» **Data in this exercise**
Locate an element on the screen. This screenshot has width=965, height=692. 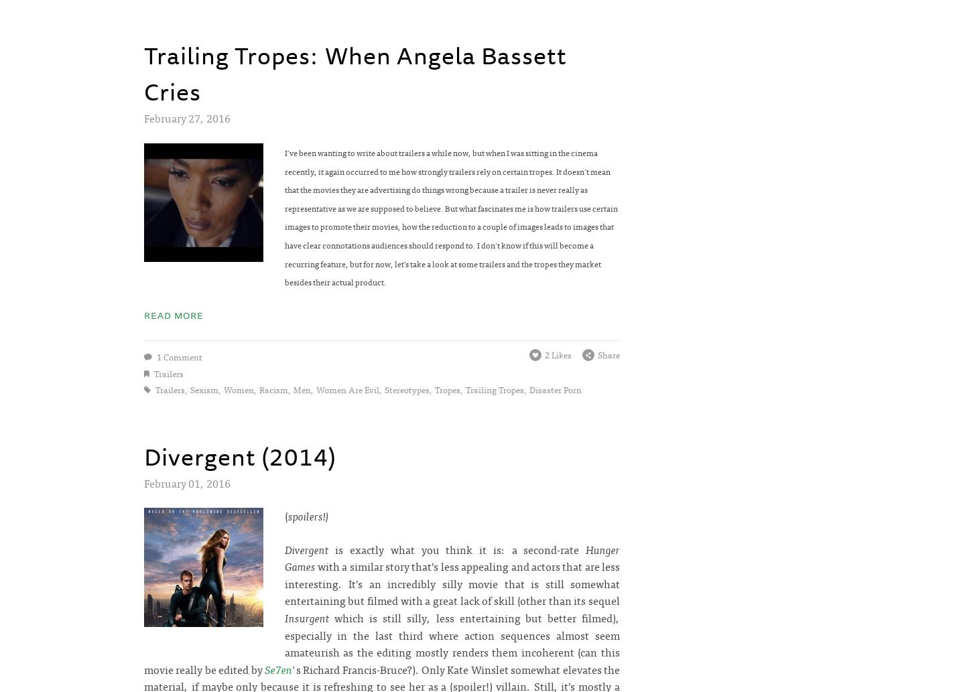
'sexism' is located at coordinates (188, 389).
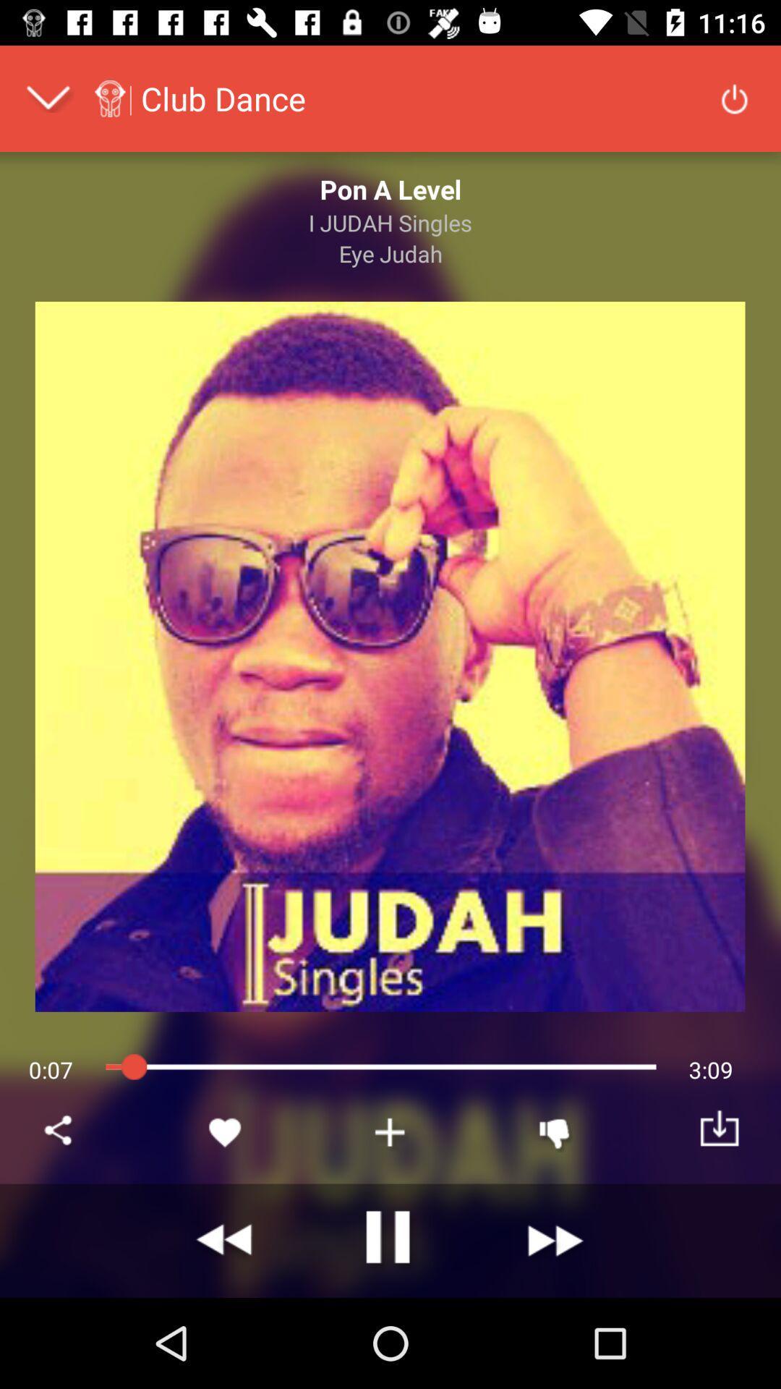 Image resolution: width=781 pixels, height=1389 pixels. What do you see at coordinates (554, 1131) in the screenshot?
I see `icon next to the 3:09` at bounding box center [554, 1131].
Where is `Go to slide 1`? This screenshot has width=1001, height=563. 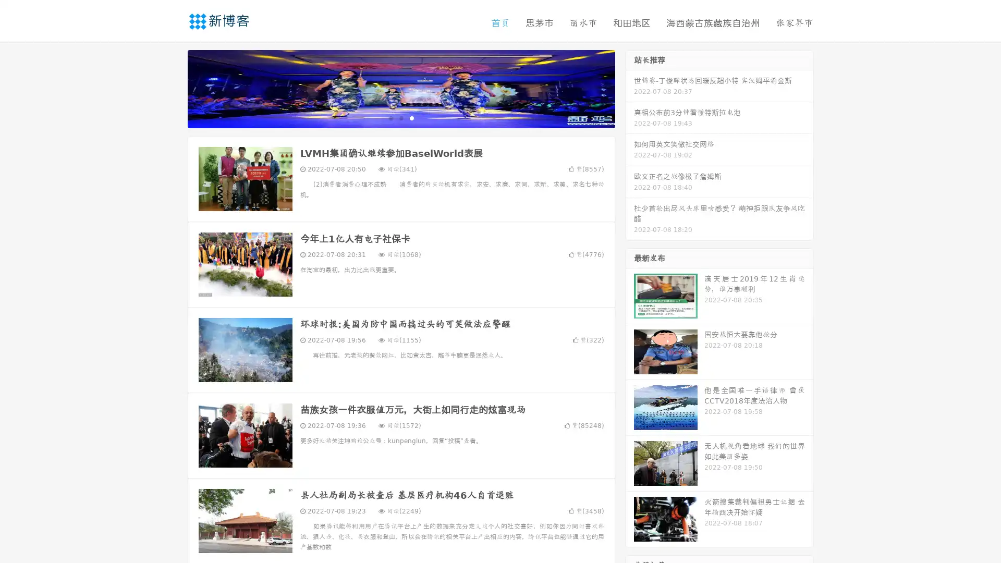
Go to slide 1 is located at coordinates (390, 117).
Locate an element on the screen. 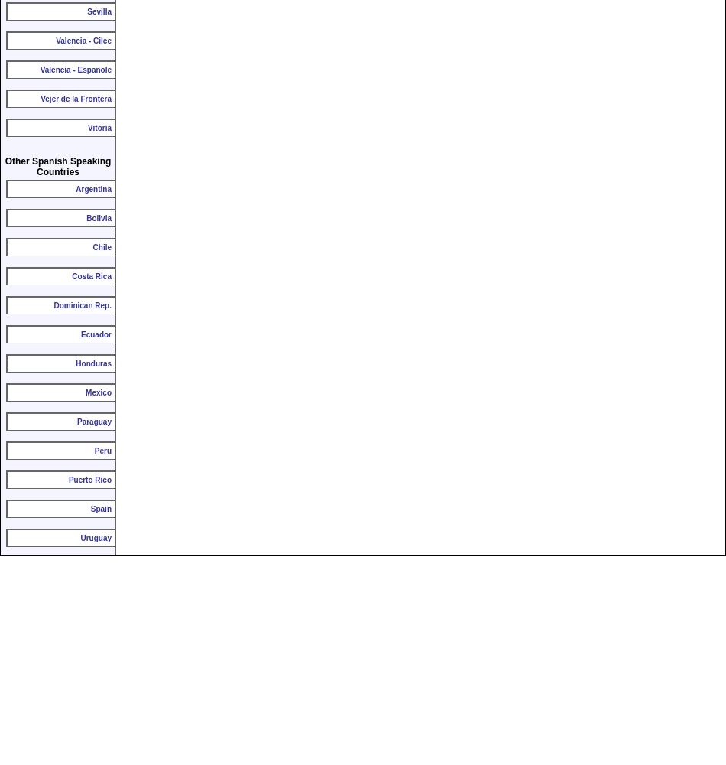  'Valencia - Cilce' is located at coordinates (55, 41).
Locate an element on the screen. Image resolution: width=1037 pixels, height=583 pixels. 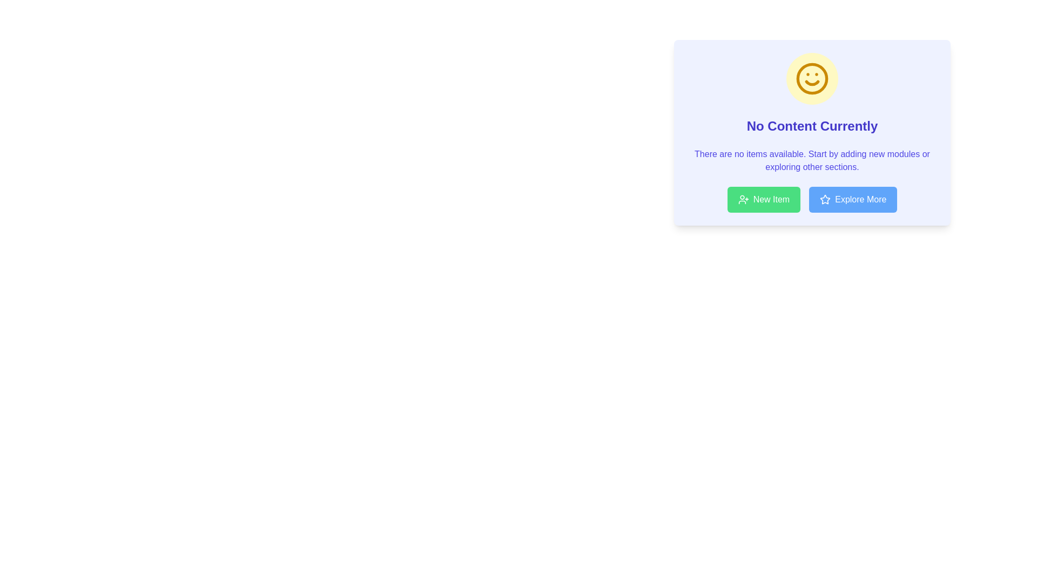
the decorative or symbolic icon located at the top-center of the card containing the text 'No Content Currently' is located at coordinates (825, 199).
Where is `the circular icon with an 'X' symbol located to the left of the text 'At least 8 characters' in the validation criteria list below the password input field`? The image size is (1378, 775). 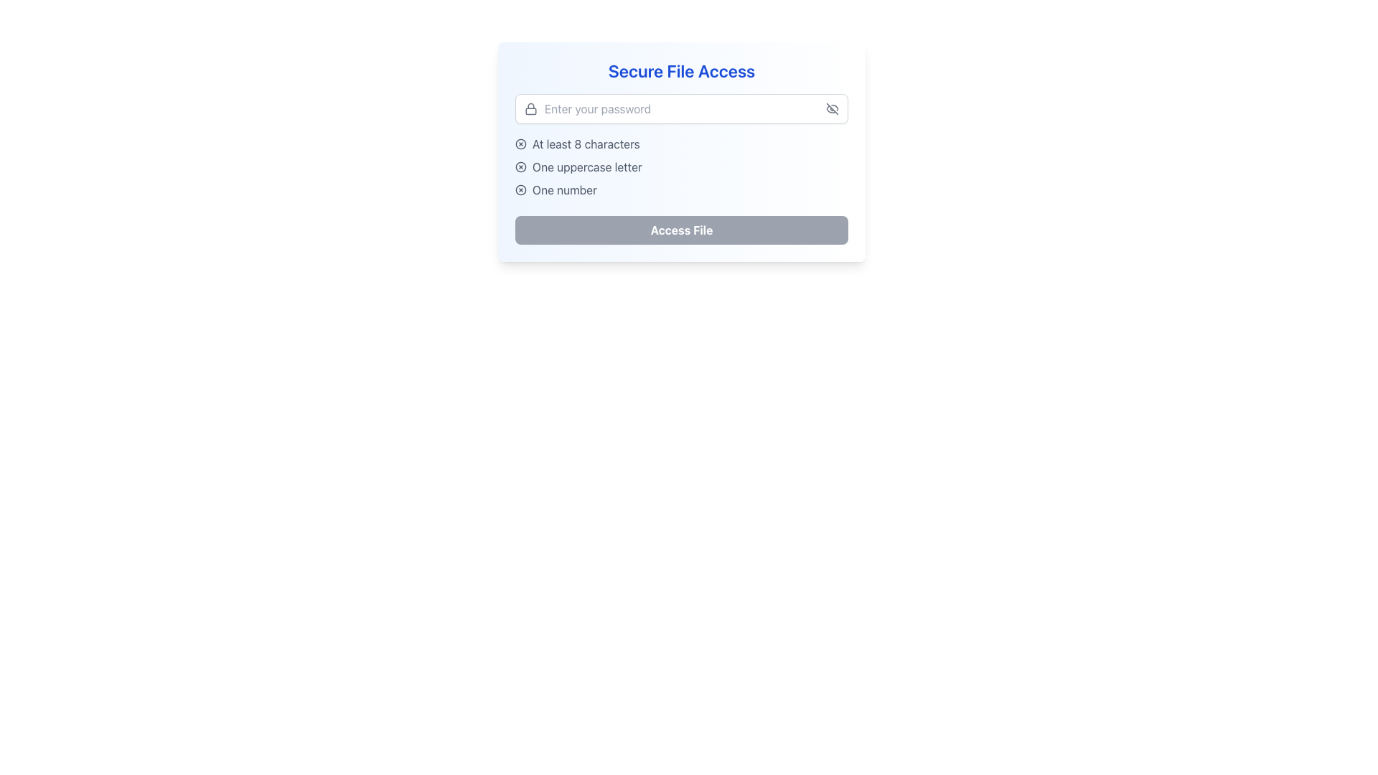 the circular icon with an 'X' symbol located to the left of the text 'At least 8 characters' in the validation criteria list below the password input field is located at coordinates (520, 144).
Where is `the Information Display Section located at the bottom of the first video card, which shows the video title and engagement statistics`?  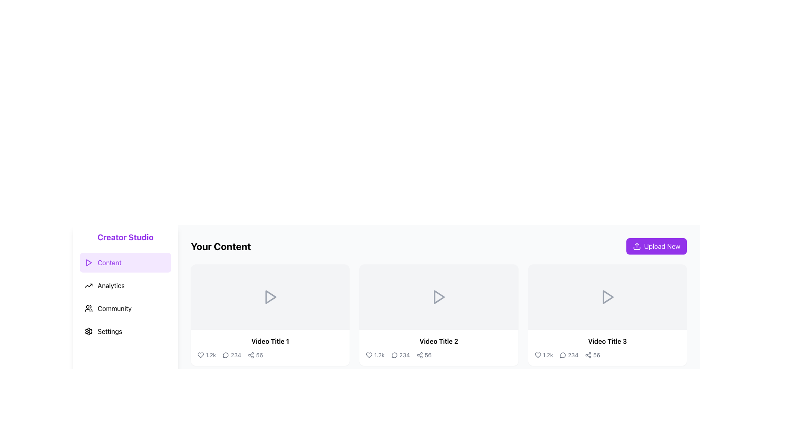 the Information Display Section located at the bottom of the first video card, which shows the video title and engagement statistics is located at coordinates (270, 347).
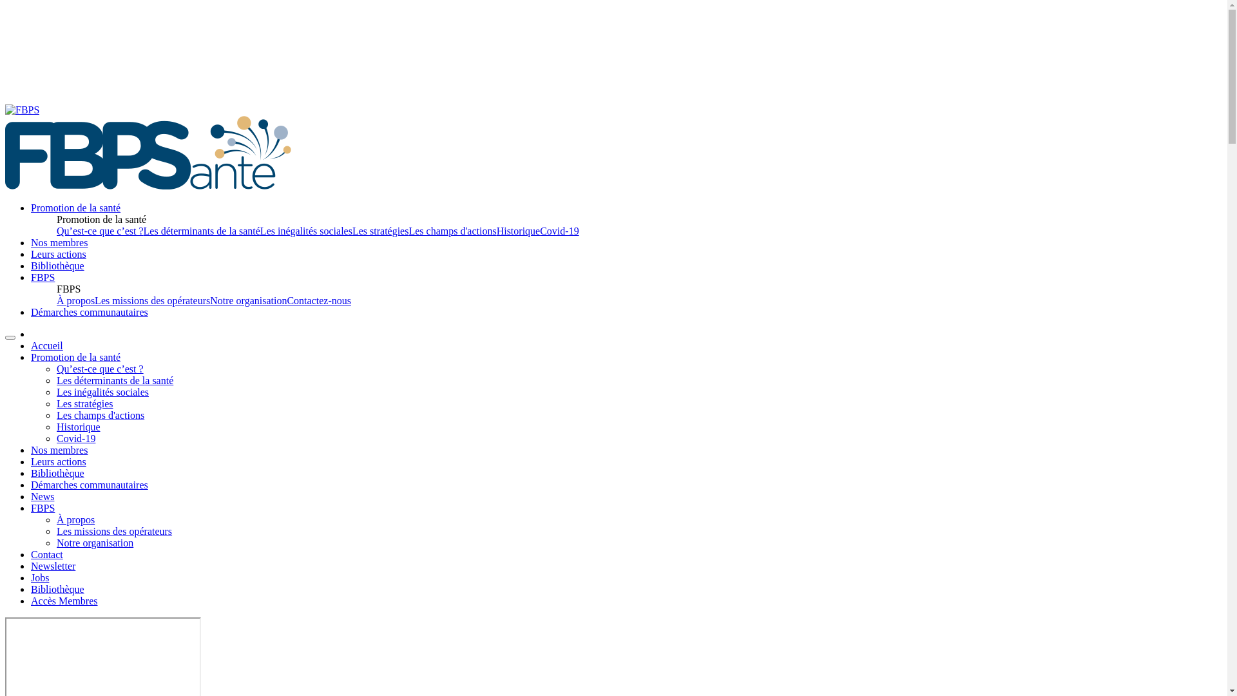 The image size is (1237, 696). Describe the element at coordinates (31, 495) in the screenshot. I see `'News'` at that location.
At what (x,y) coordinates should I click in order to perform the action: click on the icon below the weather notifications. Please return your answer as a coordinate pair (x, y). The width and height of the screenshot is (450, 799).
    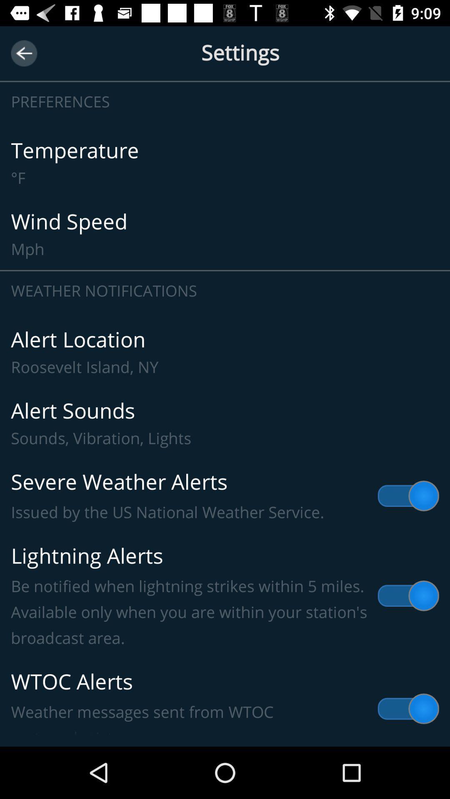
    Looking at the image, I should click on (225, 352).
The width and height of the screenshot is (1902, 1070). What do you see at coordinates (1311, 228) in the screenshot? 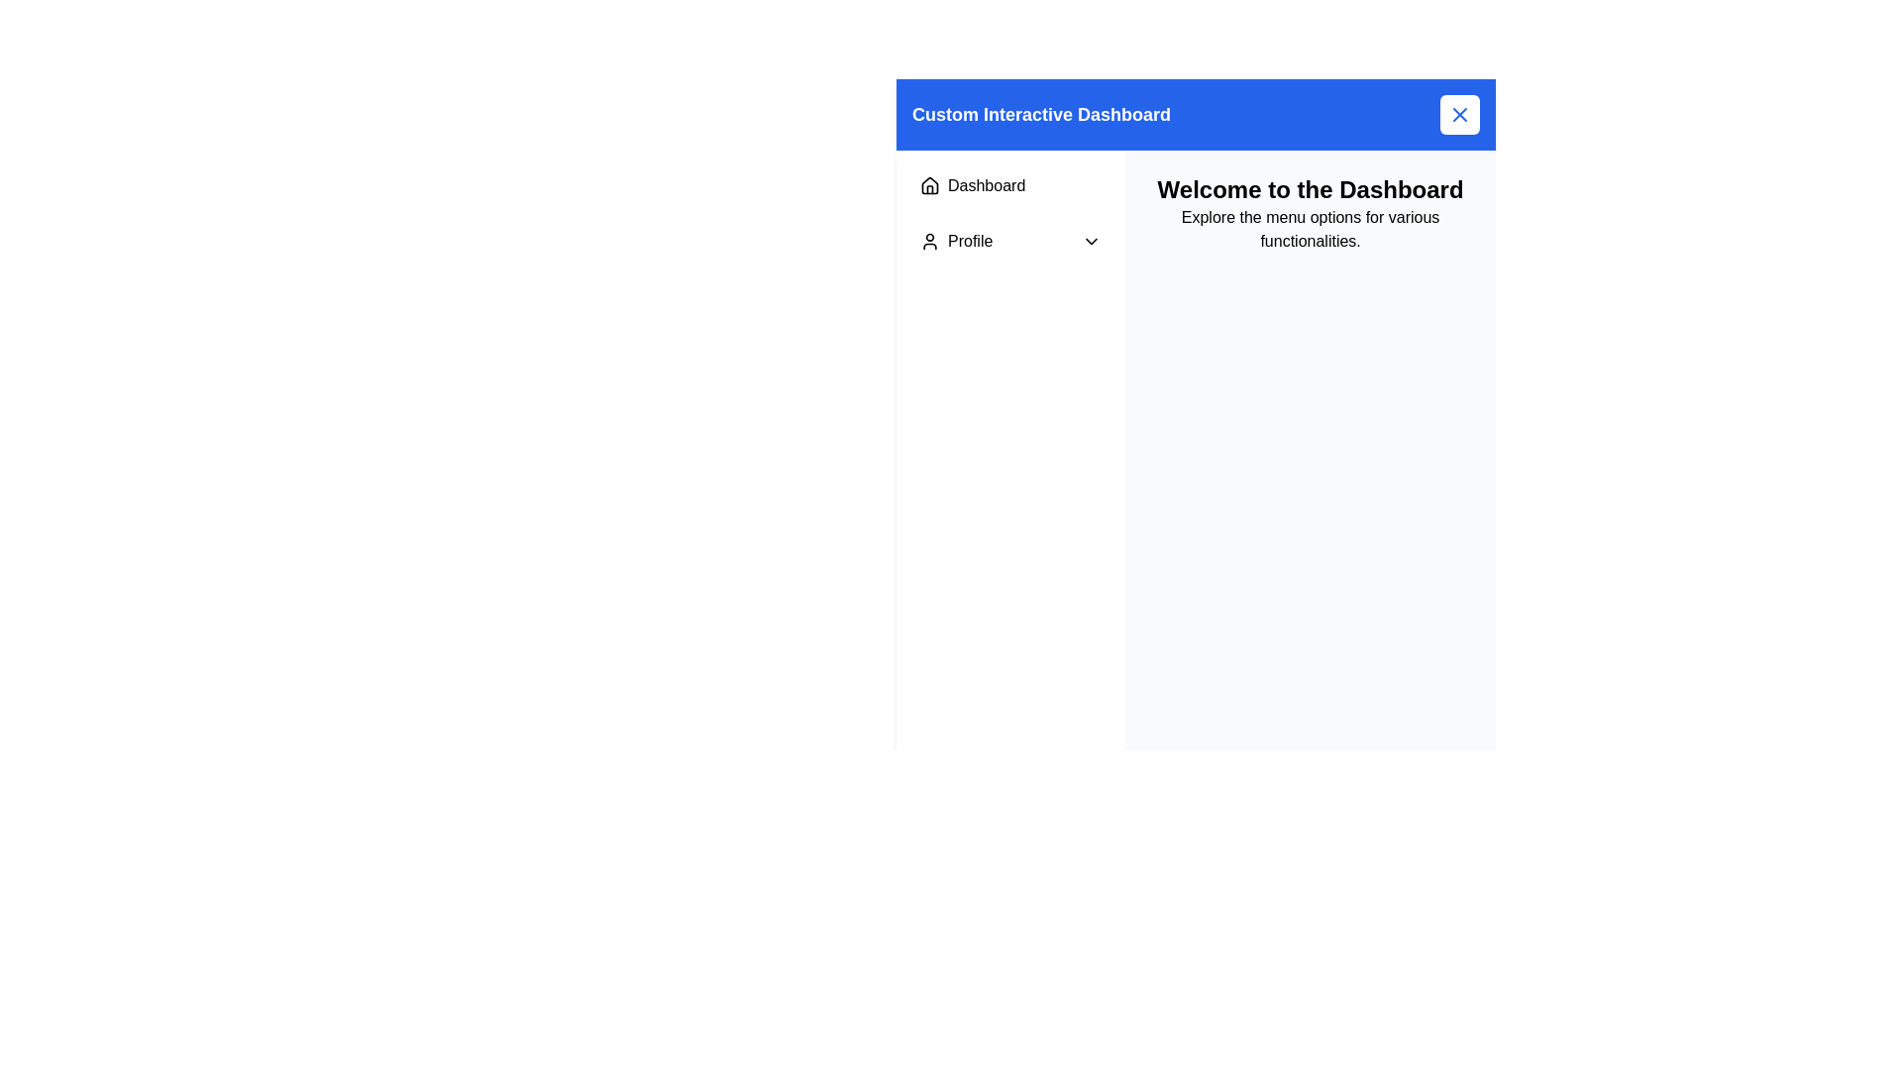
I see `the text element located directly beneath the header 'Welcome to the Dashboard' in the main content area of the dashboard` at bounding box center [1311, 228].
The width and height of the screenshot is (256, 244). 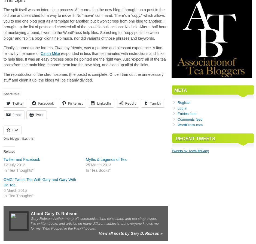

» **What is asked**
Reproduce the stretch of data from the line containing "At what (x,y)" through the end of the data, swapping "screenshot" for "screen capture" and leaving everything else unchanged. Omit the pictures.

» **Result of this exercise**
At what (x,y) coordinates should I click in order to perform the action: click on the icon below the weather notifications. Please return your answer as a coordinate pair (x, y). The width and height of the screen capture is (450, 799).
    Looking at the image, I should click on (225, 352).
The width and height of the screen capture is (1902, 1070). What do you see at coordinates (1311, 228) in the screen capture? 
I see `the text element located directly beneath the header 'Welcome to the Dashboard' in the main content area of the dashboard` at bounding box center [1311, 228].
The width and height of the screen capture is (256, 244). 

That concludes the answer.